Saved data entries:

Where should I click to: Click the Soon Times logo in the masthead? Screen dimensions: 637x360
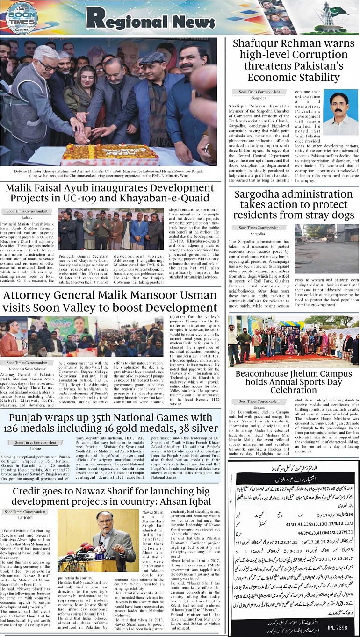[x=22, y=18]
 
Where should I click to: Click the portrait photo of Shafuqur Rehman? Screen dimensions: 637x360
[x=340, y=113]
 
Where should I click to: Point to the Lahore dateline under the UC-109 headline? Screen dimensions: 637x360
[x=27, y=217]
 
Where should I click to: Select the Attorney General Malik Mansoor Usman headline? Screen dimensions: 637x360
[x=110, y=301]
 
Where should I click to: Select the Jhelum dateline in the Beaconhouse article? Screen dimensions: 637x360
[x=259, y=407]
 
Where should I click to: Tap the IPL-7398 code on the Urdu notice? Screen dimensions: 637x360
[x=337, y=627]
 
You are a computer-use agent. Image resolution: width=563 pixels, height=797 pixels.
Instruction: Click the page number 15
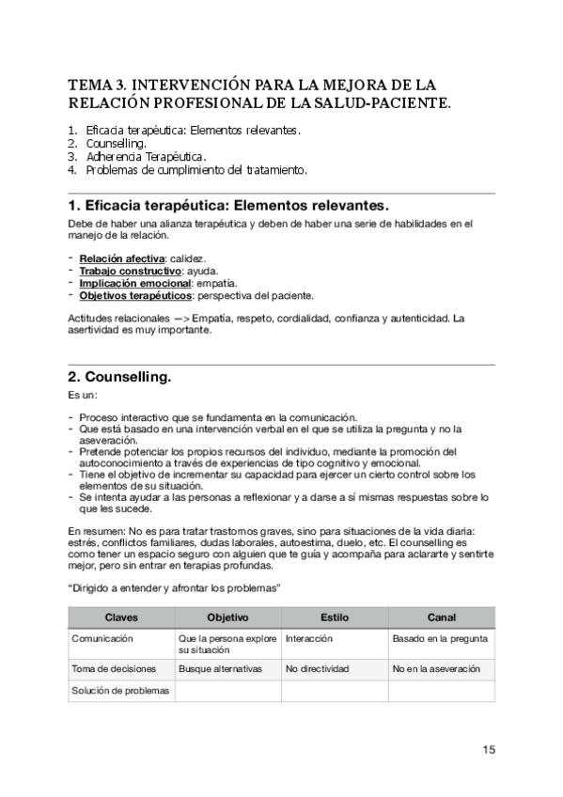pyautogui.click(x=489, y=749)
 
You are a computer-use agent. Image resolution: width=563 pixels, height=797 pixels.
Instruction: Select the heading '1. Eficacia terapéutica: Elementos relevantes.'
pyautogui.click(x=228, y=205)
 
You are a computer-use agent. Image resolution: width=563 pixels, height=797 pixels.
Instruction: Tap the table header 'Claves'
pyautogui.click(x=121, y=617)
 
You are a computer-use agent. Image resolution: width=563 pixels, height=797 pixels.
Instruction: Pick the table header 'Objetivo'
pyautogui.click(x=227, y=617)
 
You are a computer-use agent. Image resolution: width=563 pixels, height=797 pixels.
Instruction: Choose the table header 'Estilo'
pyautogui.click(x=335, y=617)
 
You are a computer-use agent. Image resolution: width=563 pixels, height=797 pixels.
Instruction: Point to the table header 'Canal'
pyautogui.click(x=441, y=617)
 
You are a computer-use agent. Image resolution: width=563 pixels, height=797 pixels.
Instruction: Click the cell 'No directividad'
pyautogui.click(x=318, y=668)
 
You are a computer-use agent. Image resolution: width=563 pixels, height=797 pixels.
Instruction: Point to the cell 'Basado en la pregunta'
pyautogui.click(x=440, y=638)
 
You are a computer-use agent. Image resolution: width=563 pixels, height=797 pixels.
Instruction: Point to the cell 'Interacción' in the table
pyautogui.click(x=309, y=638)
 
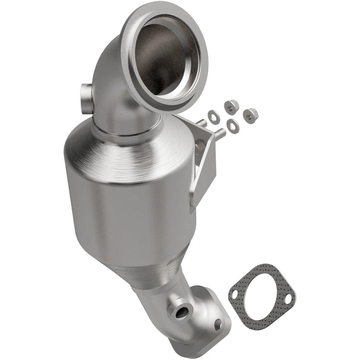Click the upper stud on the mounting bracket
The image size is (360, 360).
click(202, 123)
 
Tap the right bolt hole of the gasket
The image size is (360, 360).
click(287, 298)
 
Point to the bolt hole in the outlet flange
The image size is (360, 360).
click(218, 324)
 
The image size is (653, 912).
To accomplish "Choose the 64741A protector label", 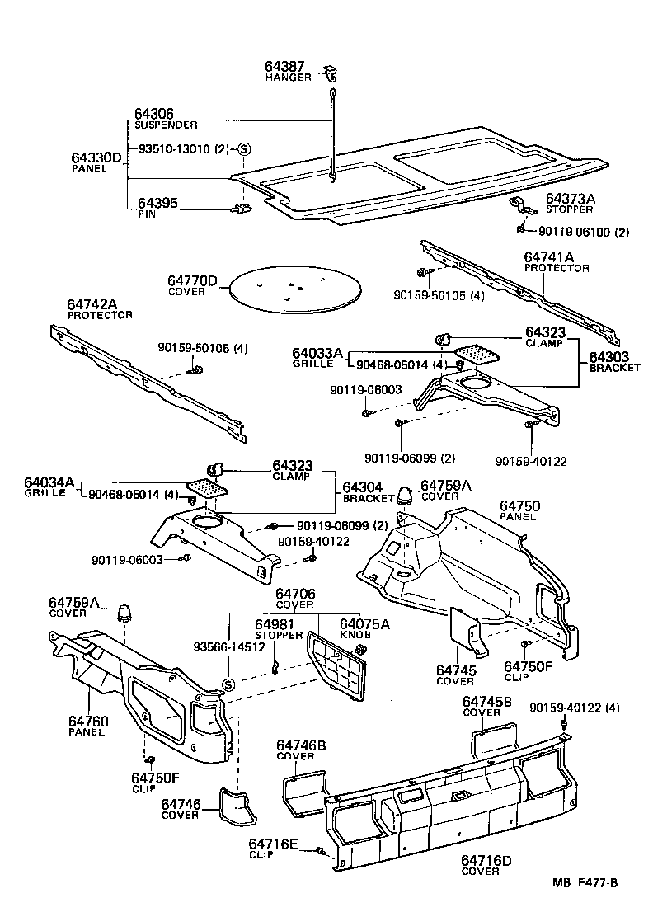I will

Objective: Starting at the line that has "Where should I click to: Select the Jhelum" and ending after the line that has "pyautogui.click(x=489, y=749)", write those lines out again in full, multiplying every click coordinate in the answers by 2.55 and rounding to whole numbers, with halves rounded up; keep all other numbers as they are. Leave the pictures out.

Answer to this task:
Where should I click to: Select the Jhelum dateline in the Beaconhouse article? Screen dimensions: 637x360
[x=660, y=1038]
 
Where should I click to: Tap the IPL-7398 code on the Urdu notice? Screen dimensions: 637x360
[x=859, y=1599]
 
You are a computer-use agent. Image resolution: width=563 pixels, height=797 pixels.
Instruction: Click the page number 15
pyautogui.click(x=1247, y=1910)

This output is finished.